Girl jokingly calls himself the "first lady" and plans for the future, but doctors say that she needed to live for approximately 2 years.
Progeria — a rare genetic disorder in which the accelerated aging process. It is difficult to say how many children in the world suffering from this disease. During his two-year campaign Progeria Research Foundation (Progeria Research Foundation) has identified 80 such children in the 5 continents.
Audrey Gordon (Audrey Gordon) — executive director of the foundation — said that only two African children the diagnosis was made. Both of these children live in South Africa: Ontlametse and 5-year-old white girl. And then it happened only because South Africa, as the economic center, offers the best medical care on the continent.
"We know that there are children living with progeria, in Africa, in China, in Russia, but we can not get to them," — Audrey Gordon said in a telephone interview.
According to his mother Ontlametse, the girl was born normal, but looking at her, she realized that it is something wrong. Child is suffering from some kind of rash, and at the age of the girl, the hair began to fall, the problems started with the skin and nails.
About two years ago a doctor friend advised the mother to check Ontlametse progeria. The diagnosis was confirmed.
Children in progeria look remarkably similar to each other in spite of ethnic differences: small, bald, with large heads, thin skin, which are visible under the blue veins. Most of these children died at the age of 13.

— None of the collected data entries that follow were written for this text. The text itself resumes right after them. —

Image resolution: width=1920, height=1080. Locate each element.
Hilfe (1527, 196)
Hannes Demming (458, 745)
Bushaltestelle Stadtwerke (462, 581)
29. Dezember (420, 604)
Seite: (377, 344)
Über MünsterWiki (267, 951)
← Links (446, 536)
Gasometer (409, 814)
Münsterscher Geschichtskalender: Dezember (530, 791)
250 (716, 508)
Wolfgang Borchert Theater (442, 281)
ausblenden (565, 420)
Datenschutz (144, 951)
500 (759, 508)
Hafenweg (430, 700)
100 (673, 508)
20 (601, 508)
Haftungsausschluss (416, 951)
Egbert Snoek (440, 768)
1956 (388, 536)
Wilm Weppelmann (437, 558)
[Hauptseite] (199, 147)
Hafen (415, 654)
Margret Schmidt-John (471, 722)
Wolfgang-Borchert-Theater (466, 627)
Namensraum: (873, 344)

Ontlametse with mom regularly fly to Boston, USA, where the girl involved in the study, funded by the Foundation. This allows her to get drugs that are not yet commercially available.
Ontlametse said he wanted to be a psychologist to help other people to accept themselves as they are. "After all, I accept myself for who is" — she added.
But to Ontlametse able to live so long, you will need a miracle. Children with progeria die before the age of 21. Usually they suffer high blood pressure, angina, stroke, enlarged heart and heart failure.
According to Audrey Gordie Foundation was founded in 1999, after her nephew was made that diagnosis. In 2003, the Foundation has played an important role in the discovery of the gene progeria.
As previously reported, researchers at the University of Leicester (University of Leicester) and the Royal College of London (Kings College London), United Kingdom, have identified genetic variants that cause the body ages faster. Carriers such variations biological clock is 3-4 years.